Taksim sözleşmesinin yapılması anında anılan binadan herkesin yararlanmasına müsaade edileceği yönünde bir irade ortaya koyup böylece herkesi ikna ederek taşınmazın devrini sağladıktan sonda bundan dönmek hali irade fesadı hallerinden hiledir kanımca.

T.C.
YARGITAY
Hukuk Genel Kurulu
Esas: 2004/14-558
Karar: 2004/722
Karar Tarihi: 15.12.2004
ÖZET : ......Hile nedeniyle iradenin fesada uğratıldığı iddiası tanık delili ile de ispat edilebilir

T.C.
Yargıtay
1. Hukuk Dairesi
Esas No:2013/22333
Karar No:2014/4568
K. Tarihi:27.2.2014
Dava; hata hukuksal nedenine dayalı miras taksim sözleşmesinin iptali ve tapu iptal ve tescil isteğine ilişkindir.

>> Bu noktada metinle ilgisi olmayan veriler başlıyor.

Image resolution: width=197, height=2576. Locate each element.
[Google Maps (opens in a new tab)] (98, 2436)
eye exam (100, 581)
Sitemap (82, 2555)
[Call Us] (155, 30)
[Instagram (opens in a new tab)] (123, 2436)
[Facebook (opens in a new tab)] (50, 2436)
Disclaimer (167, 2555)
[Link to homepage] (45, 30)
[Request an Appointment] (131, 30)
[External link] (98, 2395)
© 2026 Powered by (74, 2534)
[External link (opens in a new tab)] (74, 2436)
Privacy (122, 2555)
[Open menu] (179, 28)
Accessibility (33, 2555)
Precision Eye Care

Hemen belirtilmelidir ki; hak düşürücü süreyi düzenleyen 6098 sayılı Türk Borçlar Kanunu'nun 39. (818 sayılı Borçlar Kanunu'nun 31. ) maddesi '' yanılma veya aldatma sebebiyle ya da korkutulma sonucunda sözleşme yapan taraf, yanılma veya aldatmayı öğrendiği ya da korkutmanın etkisinin ortadan kalktığı andan başlayarak bir yıl içinde sözleşme ile bağlı olmadığını bildirmez veya verdiği şeyi geri istemezse, sözleşmeyi onamış sayılır'' hükmünü içermektedir. O halde, hak düşürücü sürenin geçmiş olması halinde mahkemece işin esasının incelenemeyeceği ve salt bu nedenle davanın reddine karar verileceği kuşkusuz olup sürenin mahkeme tarafından re'sen dikkate alınıp incelenmesinde yasal zorunluluk bulunmaktadır.